« LeBron James reste le meilleur joueur du monde, mais le MVP, c’est Kevin Durant ». C’est ce qu’a déclaré cette nuit Doc Rivers, et sa formule est, semble-t-il, partagée par une grande majorité de personnes. Une grande majorité dont je ne fais pas partie.
Je pense évidemment que Kevin Durant est le MVP de la saison, mais j’ajouterais aussi qu’il est devenu le meilleur joueur de la planète. Contrairement à Derrick Rose en 2011, il n’est pas un MVP par défaut, et il ne profite pas des malheurs de LeBron James ou de sa baisse de régime. Si Durant est MVP, c’est parce qu’il est, je crois, devenu le meilleur joueur actuel. Il était déjà le meilleur attaquant (même si Carmelo Anthony peut lui revendiquer ce titre), et il est devenu aujourd’hui le meilleur basketteur.
Kevin Durant rend désormais les autres meilleurs
Durant a d’abord progressé comme leader puisqu’il a porté son équipe à bout de bras toute la saison, comme pouvaient le faire ces dernières années LeBron James aux Cavs, Dirk Nowitzki aux Mavs ou Kobe Bryant aux Lakers. N’oublions pas ainsi que Russell Westbrook a manqué 30 matches, et le duo Perkins-Sefolosha une vingtaine.
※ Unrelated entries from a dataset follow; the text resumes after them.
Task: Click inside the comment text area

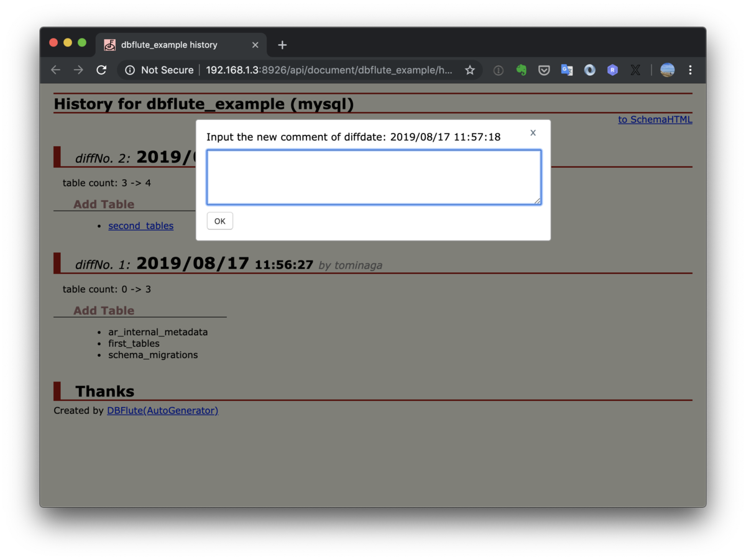Action: pos(374,177)
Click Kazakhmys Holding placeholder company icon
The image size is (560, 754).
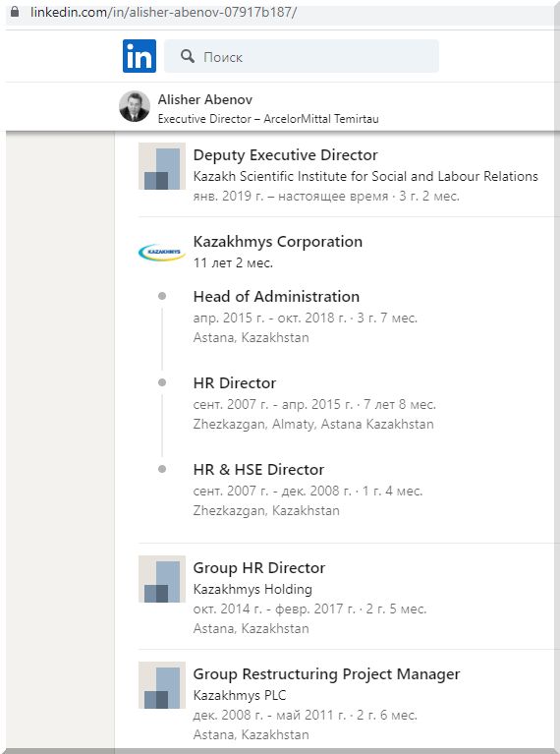(x=162, y=579)
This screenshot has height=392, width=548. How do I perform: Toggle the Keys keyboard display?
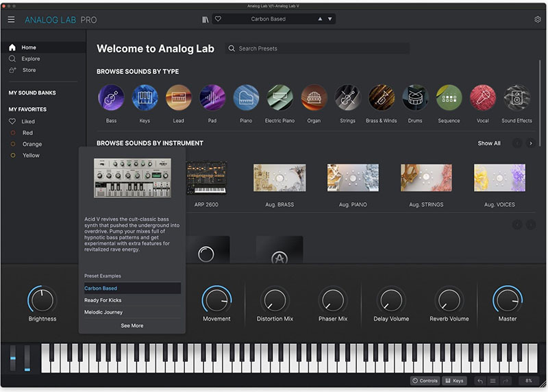coord(454,380)
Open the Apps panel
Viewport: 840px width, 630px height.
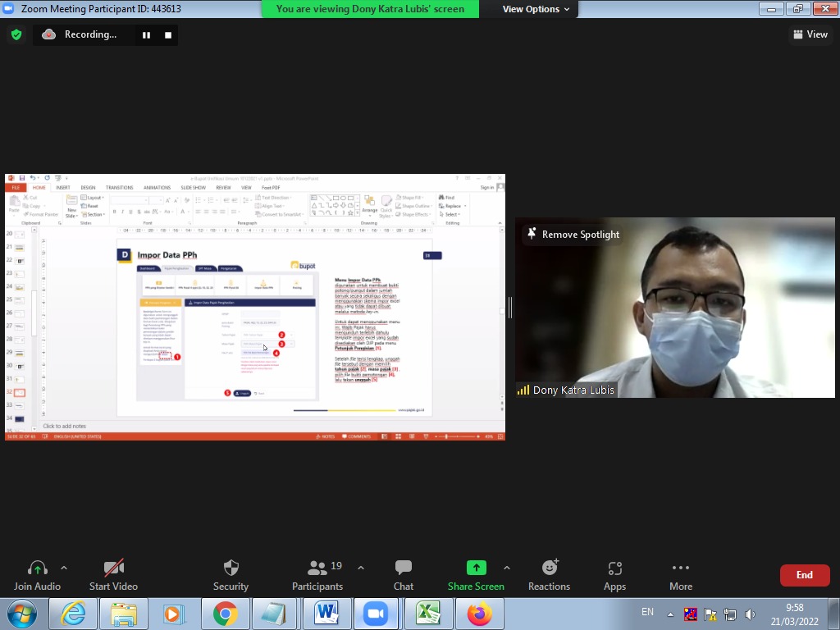click(614, 568)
Si le Thunder s’est maintenu au sommet (2ème de la NBA !), c’est parce que Durant rend enfin ses coéquipiers meilleurs. Il continue de scorer de manière exceptionnelle, apporte toujours autant de rebonds, et distribue même plus de passes. Il joue moins l’isolation, et je le trouve aussi plus patient. Il se projette toujours aussi vite vers l’avant mais il agit comme un leader, un guide. Bien sûr, il l’était déjà depuis quelques années, mais cette saison, il n’avait pas de James Harden ou de Kevin Martin pour l’épauler. Il lui a fallu faire confiance à ses jeunes coéquipiers, en responsabilisant davantage un Jackson ou un Lamb. Il lui a fallu se calmer alors qu’il était parti pour approcher les 30 fautes techniques. Il lui a fallu, enfin, résister à la pression des défenses concentrées sur lui lorsque Westbrook était absent. Cette saison, Durant m’a rappelé Michael Jordan ou Kobe Bryant par cette faculté à prendre, seul, le dessus sur une défense. Le tout avec un talent qui tutoie l’insolence, et une adresse presque démoralisante. Personnellement, je ne comprends toujours pas comment un joueur avec de tels segments peut être aussi adroit de loin. Pour moi, au niveau de l’adresse aux tirs, Durant est une anomalie du basket.
LeBron James a régressé en défense
Vient ensuite le domaine de la défense. On a souvent écrit que LeBron James était le basketteur le plus complet parce qu’il avait aussi progressé en défense, au point que son nom apparaissait parmi les joueurs susceptibles d’être élu meilleur défenseur de l’année. Franchement, cette saison, j’ai surtout trouvé qu’il avait régressé. C’est sans doute de la fatigue, mentale et physique. Plusieurs fois, je l’ai vu se faire passer très facilement par des ailiers modestes. A l’image du Heat, LeBron a failli en défense cette saison. Attention, je n’écris pas que Durant défend mieux que lui. Je dis que la défense n’est plus un secteur qui permet de différencier les deux joueurs.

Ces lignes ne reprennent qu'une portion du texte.